Entgegen einem schwebenden bilateralen Verfahren hat das Internationale Zentrum zur Beilegung von Investitionsstreitigkeiten (ICSID), ein Schiedsgericht der Weltbank, in einem Streit zwischen Philip Morris und Uruguay für zuständig erklärt. Der Tabakmulti, dessen internationaler Geschäftssitz in Lausanne ist, begrüßt das. Er hatte im Februar 2010 wegen zu restriktiver Anti-Tabak-Massnahmen gegen Uruguay geklagt. Grundlage der Klage ist das Investitionsabkommen zwischen Bern und Montevideo. Für NGOs wie Alliance Sud, die entwicklungspolitische Arbeitsgemeinschaft von Swissaid, Fastenopfer, Brot für alle, Helvetas, Caritas und Heks, ist das ein inakzeptabler Präzedenzfall und ein weiterer Beleg dafür, dass die Schweizer Praxis der Investitionsabkommen dringend revisionsbedürftig ist.

Das Investitionsabkommen zwischen der Schweiz und Uruguay ist seit 1991 in Kraft und  legt fest, dass es den beiden Staaten vorbehalten ist, wirtschaftliche Aktivitäten einzuschränken, die der öffentlichen Gesundheit abträglich sind (Art 2.1.). Im Streitfall ist ein Investor verpflichtet, ein nationales Gericht anzurufen (Art. 10.2.). Philip Morris ist in ähnlich gelagerten Fällen vor nationalen Gerichten in Norwegen und Australien unterlegen.

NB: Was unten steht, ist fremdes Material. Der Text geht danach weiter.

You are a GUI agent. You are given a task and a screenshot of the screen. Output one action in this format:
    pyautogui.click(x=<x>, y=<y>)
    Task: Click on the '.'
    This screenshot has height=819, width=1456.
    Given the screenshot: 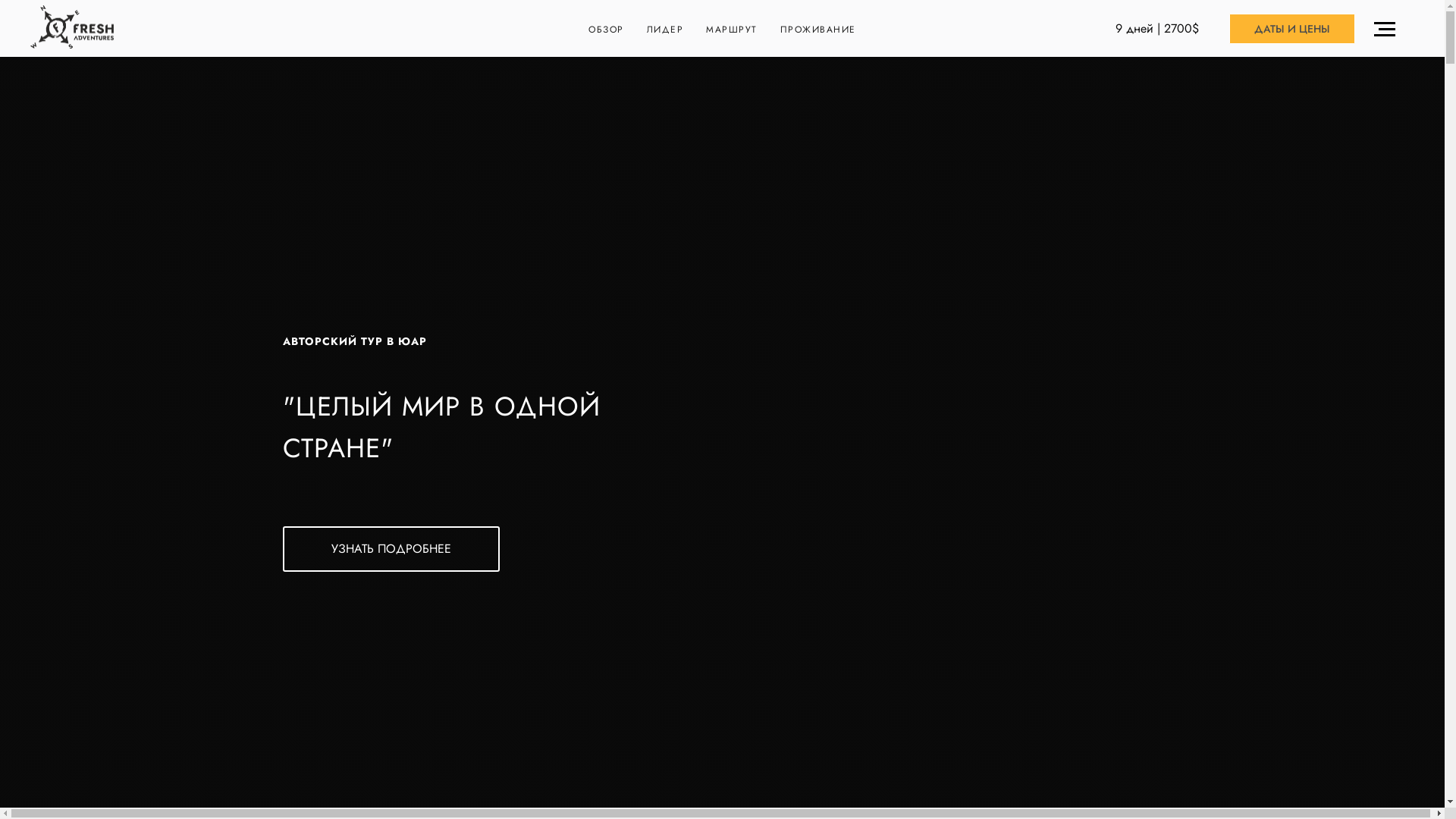 What is the action you would take?
    pyautogui.click(x=1388, y=29)
    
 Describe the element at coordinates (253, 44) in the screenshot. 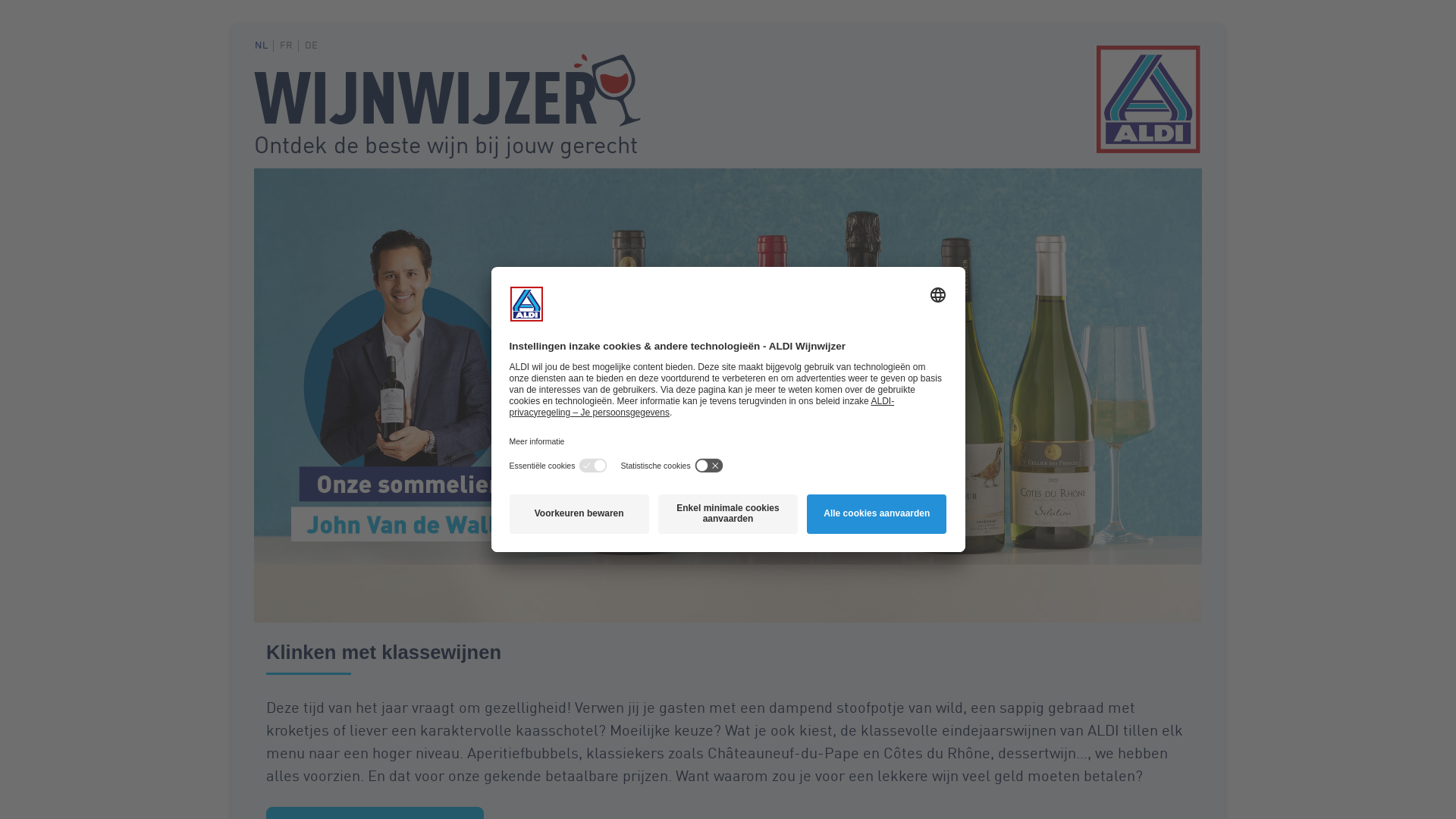

I see `'Skip to content'` at that location.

Im Fall von Uruguay, das eine Gesundheitspolitik im Einklang mit der Anti-Tabak-Konvention der Weltgesundheitsorganisation (WHO) verfolgt, rief Philip Morris an das Internationale Zentrum zur Beilegung von Investitionsstreitigkeiten (ICSID), ein Schiedsgericht der Weltbank, an; dies ohne die Frist von 18 Monaten abzuwarten, die ein uruguayisches Gericht Zeit gehabt hätte, um seinerseits ein Urteil zu fällen, wie es das Investitionsschutzabkommen vorsieht. Das Verfahren war dermaßen intransparent, dass es uruguayischen Nichtregierungs­organisationen verwehrt blieb, ihren Standpunkt darzulegen. Das Schiedsgericht hat sich jetzt für zuständig erklärt, die Schadenersatzklage von Philip Morris über 2 Mrd. Dollar zu beurteilen, was fast 5% des uruguayischen Bruttoinlandprodukts (!) entspricht.

Ein Schiedsspruch ist nicht vor 2015 zu erwarten. Er könnte eine Bresche schlagen in den weltweiten Kampf der WHO und der Länder des Südens gegen die schädlichen Auswirkungen des Tabak-Konsums. Wie auch immer das Urteil ausfällt, Uruguay wird Gerichtskosten in der Höhe von rund 8 Mio. Dollar tragen müssen.

Bei NGOs und Regierungen in Lateinamerika steigt der Unmut über Investitionsschutz­abkommen, die den Investoren Rechte geben, den Gastländern jedoch Pflichten auferlegen und oft zu hohen Schadenersetzforderungen gegen die Länder führen (>>> Gegenwind für Transnationale Konzerne: Staaten wehren sich gegen Entschädigungsklagen). In Uruguay verlangt eine zivilgestellschaftliche Koalition die Neuverhandlung des Abkommens mit der Schweiz von 1991 fordert. Der Weg an ein Schiedsgericht muss ausgeschlossen oder zumindest transparenter formuliert werden. Art 5.1. ist dahingehend zu präzisieren, dass die öffentliche Gesundheit vor dem Investitionsschutz Vorrang erhält.